On Thursday 18th June, the Pope released his long awaited Encyclical on the environment called "Laudato Si (Be Praised), On the Care of Our Common Home". It’s an open letter to shape Catholic teaching globally about humanity’s universal responsibility to “care for our common home” and tackle the root causes of the greatest interlinked challenges of our time: climate change and poverty.

The Pope joins scientists, business leaders, economists, investors, doctors, trade unions, youth, and other moral and spiritual leaders around the world who are all calling for a transition from dirty fossil fuels to a future powered by clean renewables, making the moral case for climate action as definitive and unassailable as the 97 per cent scientific consensus. The Encyclical  is a profound moral call on humanity to reject ‘capitalism at all cost’ in favour of love and care for our environment and the world’s poor. It is another strong signal that the world is coming to terms with the challenges we face and with the need to act. This bodes well for negotiations towards a new global climate agreement which governments are due to deliver in Paris this December.



Royal Australasian College of Physicians to divest from fossil fuels

The Royal Australasian College of Physicians (RACP) will divest all fossil fuel companies after agreeing to the move at a meeting in June.

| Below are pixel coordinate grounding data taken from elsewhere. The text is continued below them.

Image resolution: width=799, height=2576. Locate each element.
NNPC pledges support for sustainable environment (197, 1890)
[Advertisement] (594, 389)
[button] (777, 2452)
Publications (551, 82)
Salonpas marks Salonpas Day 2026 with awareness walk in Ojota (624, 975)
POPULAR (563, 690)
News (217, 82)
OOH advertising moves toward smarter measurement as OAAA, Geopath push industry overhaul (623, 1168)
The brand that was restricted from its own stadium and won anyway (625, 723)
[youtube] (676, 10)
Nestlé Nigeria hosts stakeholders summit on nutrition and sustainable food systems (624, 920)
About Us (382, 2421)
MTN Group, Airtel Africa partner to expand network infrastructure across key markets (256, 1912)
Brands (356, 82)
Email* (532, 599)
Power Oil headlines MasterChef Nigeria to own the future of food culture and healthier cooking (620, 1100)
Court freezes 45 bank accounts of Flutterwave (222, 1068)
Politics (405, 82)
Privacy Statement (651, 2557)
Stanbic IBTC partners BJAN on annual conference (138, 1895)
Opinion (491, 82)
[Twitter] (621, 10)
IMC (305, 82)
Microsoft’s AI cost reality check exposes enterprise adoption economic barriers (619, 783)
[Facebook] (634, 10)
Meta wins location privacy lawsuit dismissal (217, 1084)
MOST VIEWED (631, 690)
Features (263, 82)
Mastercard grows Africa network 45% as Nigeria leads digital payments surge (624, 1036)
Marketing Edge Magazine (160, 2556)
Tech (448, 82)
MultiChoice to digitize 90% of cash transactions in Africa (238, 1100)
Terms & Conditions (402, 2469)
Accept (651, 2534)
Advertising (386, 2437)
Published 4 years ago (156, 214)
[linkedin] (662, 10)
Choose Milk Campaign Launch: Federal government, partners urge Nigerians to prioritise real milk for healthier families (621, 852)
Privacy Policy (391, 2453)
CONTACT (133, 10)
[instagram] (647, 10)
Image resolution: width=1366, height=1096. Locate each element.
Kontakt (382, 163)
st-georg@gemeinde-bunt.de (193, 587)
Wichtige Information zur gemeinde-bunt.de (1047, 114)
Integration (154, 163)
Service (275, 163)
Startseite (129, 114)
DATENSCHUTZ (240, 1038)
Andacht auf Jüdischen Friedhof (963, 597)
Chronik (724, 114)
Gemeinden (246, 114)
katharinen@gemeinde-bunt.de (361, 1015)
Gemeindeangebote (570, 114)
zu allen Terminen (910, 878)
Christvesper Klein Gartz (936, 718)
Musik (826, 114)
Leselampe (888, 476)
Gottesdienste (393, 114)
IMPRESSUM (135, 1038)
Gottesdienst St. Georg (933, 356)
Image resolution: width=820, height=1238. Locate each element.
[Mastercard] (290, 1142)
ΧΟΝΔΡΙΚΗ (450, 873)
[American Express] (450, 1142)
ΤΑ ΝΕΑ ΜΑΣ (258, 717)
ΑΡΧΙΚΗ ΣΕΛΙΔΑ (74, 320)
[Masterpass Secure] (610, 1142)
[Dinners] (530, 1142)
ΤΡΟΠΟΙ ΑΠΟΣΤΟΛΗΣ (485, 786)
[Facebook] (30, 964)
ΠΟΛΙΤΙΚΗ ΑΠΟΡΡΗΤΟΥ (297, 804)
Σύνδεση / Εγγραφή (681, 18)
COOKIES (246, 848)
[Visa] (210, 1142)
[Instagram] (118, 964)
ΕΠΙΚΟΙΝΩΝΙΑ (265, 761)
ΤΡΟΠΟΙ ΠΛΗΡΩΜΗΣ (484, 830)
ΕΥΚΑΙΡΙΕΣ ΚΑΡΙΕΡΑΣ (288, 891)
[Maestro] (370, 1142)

The college has identified these investments to be worth about $2.3m out of its $90m portfolio. "I am pleased to announce the Board has agreed to divest investments that have been identified as being directly and materially involved in fossil fuel activities,": RACP president Laureate Professor Nicholas Talley.
"...Since the RACP is a health organisation with an objective of improving the health of our population, divestment is an important action that leads to reduced carbon outputs and achievement of our health objective i.e. to ensure better health outcomes for our patients into the future."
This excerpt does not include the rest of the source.